■ Your assignment
Please report each line of the data below that contains "Review".

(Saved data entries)

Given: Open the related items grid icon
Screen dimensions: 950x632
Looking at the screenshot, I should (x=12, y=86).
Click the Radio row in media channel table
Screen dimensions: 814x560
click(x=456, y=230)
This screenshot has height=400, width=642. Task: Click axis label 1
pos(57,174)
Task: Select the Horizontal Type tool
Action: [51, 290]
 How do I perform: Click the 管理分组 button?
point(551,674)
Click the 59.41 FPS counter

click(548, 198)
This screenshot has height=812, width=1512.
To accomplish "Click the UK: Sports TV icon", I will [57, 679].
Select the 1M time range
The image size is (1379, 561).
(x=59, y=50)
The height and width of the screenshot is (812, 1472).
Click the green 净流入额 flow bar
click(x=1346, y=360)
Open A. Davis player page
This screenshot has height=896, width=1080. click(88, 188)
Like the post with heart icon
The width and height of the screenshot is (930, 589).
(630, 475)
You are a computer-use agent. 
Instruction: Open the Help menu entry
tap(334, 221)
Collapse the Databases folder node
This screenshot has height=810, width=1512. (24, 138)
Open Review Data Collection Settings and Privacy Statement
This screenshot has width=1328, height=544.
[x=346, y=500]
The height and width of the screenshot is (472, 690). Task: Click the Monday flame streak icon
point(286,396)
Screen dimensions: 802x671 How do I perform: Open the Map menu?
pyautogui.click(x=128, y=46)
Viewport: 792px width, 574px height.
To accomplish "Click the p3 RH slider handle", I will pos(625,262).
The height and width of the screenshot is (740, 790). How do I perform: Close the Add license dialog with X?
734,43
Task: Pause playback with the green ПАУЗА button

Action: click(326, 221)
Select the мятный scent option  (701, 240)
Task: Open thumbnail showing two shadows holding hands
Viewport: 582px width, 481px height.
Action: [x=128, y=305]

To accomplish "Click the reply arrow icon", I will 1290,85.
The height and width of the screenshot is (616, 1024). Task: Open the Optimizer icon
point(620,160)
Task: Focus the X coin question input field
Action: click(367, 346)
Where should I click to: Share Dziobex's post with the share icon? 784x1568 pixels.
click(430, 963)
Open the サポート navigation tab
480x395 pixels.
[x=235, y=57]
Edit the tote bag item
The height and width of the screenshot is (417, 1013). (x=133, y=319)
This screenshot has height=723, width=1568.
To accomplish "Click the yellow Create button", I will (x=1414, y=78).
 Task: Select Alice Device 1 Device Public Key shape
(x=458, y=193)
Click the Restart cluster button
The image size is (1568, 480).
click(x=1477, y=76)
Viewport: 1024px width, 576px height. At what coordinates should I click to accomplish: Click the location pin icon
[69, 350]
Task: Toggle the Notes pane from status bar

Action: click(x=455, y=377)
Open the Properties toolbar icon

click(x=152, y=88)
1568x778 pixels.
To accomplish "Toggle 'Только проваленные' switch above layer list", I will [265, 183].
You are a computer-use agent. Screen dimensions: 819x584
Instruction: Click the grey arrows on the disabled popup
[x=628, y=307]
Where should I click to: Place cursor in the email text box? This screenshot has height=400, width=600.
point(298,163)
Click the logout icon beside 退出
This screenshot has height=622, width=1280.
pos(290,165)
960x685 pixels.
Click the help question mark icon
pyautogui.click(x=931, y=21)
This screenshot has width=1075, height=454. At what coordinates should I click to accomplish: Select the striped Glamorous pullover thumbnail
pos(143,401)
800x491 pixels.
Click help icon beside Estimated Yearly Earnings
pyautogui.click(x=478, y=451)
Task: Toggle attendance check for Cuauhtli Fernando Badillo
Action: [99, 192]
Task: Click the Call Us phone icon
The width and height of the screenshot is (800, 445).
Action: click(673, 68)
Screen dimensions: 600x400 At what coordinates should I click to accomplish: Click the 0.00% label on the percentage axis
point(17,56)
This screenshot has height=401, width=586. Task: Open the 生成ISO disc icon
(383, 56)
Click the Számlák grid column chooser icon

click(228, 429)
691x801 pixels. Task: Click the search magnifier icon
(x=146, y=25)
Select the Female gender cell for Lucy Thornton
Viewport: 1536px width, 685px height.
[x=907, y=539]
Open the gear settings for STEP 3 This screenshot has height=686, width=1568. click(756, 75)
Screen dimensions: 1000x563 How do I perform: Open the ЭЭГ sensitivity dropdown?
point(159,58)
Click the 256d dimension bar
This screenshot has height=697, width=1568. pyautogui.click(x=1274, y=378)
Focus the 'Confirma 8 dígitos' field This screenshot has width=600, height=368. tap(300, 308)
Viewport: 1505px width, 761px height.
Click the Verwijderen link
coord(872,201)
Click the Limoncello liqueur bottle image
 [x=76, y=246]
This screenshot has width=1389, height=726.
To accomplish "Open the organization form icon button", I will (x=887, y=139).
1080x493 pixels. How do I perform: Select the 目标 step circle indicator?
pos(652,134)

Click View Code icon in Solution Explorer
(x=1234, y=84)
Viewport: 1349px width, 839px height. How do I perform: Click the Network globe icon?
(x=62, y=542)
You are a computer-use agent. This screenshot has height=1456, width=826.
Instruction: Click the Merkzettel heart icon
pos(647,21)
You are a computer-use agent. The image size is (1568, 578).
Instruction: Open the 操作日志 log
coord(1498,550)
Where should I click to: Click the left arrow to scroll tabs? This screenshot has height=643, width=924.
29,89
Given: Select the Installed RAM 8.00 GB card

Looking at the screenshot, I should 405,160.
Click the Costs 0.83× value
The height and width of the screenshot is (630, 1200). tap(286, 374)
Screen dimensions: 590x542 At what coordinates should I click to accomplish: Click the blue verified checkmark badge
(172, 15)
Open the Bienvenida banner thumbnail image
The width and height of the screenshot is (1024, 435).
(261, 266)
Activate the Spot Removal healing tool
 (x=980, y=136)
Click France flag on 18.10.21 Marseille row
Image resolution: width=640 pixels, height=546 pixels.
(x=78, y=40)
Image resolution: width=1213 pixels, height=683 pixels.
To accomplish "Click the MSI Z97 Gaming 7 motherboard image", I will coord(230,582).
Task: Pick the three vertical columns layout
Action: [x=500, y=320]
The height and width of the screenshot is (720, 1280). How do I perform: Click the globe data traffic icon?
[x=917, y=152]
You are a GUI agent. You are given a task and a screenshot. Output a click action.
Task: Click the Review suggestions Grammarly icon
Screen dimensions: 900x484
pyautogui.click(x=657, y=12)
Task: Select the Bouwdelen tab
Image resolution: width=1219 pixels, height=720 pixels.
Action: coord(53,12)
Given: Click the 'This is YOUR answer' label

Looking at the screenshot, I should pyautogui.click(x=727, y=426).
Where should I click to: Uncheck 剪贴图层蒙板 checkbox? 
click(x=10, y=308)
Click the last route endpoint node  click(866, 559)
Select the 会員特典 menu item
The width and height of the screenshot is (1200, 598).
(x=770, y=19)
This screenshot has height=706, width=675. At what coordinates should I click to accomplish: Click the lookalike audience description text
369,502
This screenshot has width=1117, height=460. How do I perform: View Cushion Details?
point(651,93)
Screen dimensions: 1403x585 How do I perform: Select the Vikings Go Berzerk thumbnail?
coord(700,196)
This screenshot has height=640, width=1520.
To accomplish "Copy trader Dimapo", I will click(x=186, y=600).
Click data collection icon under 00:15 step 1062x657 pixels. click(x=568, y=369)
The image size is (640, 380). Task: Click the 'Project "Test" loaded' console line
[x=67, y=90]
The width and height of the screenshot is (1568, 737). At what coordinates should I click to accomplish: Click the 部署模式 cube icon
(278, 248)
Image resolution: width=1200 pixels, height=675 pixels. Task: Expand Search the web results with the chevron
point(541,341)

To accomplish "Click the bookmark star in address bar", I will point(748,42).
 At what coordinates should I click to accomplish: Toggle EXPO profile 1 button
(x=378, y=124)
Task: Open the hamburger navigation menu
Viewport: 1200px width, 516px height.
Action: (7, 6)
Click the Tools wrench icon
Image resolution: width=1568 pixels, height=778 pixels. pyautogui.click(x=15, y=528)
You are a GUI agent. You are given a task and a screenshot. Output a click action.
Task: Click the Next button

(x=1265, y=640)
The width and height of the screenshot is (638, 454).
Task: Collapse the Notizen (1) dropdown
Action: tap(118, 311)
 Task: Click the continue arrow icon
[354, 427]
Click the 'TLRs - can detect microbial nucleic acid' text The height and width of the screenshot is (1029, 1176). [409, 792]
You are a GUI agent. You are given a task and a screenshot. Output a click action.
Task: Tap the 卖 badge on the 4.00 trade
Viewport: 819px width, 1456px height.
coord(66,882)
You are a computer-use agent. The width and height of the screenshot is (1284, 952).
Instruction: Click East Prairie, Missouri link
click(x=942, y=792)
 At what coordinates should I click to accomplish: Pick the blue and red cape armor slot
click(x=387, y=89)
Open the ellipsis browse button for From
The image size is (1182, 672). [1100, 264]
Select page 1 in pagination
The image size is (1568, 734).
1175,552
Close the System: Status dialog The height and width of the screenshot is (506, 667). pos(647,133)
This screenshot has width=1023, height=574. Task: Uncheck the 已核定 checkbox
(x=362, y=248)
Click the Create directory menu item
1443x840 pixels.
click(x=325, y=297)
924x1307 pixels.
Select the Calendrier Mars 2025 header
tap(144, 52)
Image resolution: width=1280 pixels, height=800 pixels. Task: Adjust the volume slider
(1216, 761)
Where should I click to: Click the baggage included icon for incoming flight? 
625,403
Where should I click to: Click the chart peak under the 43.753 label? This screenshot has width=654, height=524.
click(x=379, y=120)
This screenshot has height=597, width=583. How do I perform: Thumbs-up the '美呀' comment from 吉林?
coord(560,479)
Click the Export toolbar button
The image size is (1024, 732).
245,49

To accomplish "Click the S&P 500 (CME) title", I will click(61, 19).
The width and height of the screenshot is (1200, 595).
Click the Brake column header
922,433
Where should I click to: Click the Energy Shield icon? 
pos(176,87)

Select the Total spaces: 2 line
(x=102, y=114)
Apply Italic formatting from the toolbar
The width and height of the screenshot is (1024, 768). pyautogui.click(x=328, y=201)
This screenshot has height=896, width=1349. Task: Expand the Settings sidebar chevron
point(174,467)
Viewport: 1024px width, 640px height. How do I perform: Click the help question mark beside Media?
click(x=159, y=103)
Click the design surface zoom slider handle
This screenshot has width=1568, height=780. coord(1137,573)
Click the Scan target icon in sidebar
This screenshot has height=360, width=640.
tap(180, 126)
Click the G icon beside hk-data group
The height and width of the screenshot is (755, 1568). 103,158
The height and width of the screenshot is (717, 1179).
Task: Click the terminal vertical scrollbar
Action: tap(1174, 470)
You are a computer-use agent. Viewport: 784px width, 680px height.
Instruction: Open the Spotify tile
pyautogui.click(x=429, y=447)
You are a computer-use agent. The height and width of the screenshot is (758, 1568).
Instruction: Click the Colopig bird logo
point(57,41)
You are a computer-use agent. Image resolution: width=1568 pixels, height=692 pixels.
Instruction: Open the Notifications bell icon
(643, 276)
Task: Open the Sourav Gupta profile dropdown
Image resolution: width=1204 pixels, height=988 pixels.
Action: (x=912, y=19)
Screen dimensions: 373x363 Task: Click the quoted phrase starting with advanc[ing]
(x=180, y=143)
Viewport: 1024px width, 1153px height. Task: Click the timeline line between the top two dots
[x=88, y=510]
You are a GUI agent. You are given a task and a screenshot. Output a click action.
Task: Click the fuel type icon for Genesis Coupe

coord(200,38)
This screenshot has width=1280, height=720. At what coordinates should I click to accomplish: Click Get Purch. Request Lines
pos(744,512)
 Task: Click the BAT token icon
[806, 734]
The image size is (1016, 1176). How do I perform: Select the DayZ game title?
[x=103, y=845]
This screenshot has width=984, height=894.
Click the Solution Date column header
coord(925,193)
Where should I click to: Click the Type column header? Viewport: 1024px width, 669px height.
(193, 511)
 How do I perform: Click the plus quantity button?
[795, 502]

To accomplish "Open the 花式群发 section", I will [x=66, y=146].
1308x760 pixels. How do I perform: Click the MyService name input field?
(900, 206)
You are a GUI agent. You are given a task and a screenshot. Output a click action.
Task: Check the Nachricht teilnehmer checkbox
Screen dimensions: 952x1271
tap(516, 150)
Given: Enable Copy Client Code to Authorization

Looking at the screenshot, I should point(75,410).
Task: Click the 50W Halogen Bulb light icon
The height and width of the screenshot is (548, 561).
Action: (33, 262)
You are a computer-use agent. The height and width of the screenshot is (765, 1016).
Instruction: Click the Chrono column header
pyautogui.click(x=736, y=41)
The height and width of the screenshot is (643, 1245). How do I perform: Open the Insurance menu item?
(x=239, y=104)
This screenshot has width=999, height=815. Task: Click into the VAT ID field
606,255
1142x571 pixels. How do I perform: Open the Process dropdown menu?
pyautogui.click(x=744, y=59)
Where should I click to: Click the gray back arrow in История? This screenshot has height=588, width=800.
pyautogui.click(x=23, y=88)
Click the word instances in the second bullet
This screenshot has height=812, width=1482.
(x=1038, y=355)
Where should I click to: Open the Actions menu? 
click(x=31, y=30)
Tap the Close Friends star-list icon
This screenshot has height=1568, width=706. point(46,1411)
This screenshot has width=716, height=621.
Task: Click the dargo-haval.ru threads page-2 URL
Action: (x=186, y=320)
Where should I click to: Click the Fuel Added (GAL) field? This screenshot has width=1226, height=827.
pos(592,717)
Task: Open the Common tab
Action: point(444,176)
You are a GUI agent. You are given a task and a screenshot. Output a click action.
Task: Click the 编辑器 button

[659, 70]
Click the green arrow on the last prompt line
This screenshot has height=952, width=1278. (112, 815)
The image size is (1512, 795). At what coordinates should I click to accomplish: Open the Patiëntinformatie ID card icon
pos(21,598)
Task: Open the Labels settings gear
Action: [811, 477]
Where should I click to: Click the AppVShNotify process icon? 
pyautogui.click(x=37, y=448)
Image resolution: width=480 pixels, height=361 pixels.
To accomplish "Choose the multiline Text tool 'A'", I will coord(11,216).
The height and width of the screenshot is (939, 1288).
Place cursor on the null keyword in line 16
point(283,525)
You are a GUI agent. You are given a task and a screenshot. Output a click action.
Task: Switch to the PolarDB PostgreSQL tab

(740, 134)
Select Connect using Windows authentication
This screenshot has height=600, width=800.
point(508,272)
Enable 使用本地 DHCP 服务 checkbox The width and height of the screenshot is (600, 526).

■ Response
Open Review Data Collection Settings and Privacy Statement
Task: Click the Review suggestions Grammarly icon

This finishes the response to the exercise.